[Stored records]

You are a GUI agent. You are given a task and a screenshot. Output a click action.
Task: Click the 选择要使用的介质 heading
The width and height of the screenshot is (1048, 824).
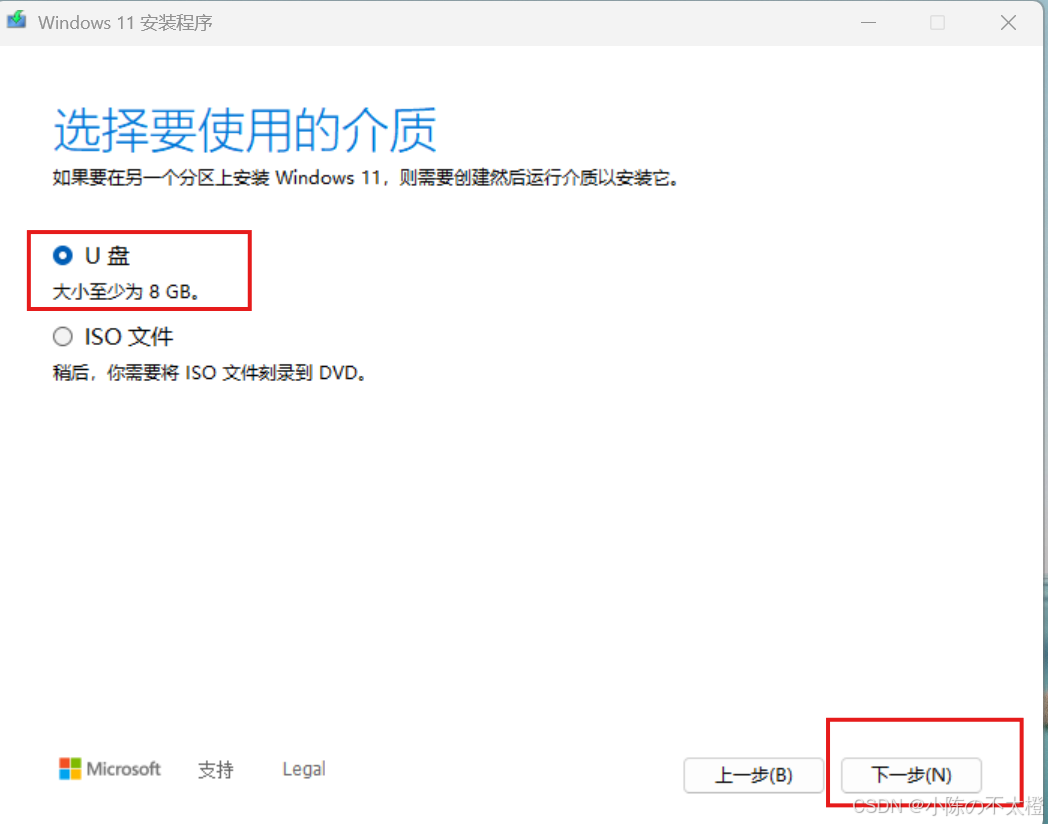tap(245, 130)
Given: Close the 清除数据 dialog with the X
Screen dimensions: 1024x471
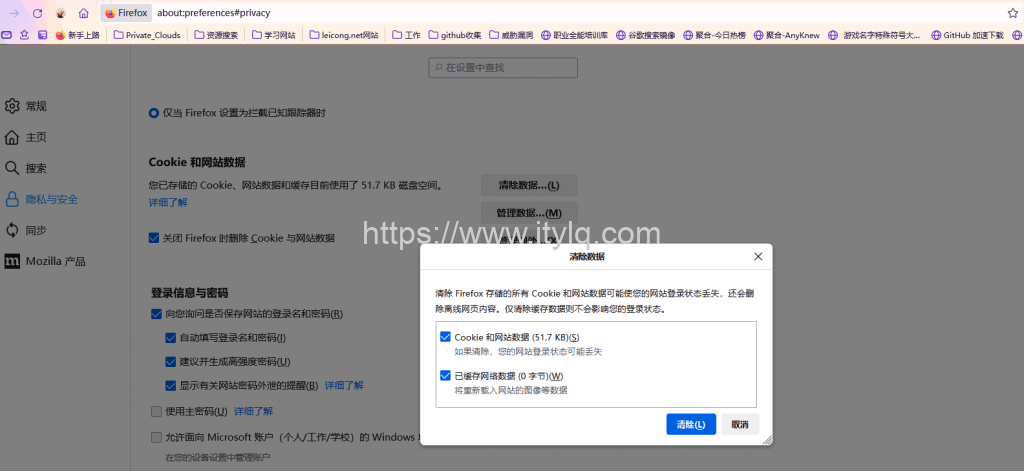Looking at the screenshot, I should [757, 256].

Problem to solve »
Restate the entries word for word, though any image they contain should not appear.

Task response »
You are a GUI agent. You are given a task and a screenshot. Output a click action.
Task: Click the 选择要使用的介质 heading
The width and height of the screenshot is (1048, 824).
tap(245, 130)
Given: Close the 清除数据 dialog with the X
Screen dimensions: 1024x471
Looking at the screenshot, I should [757, 256].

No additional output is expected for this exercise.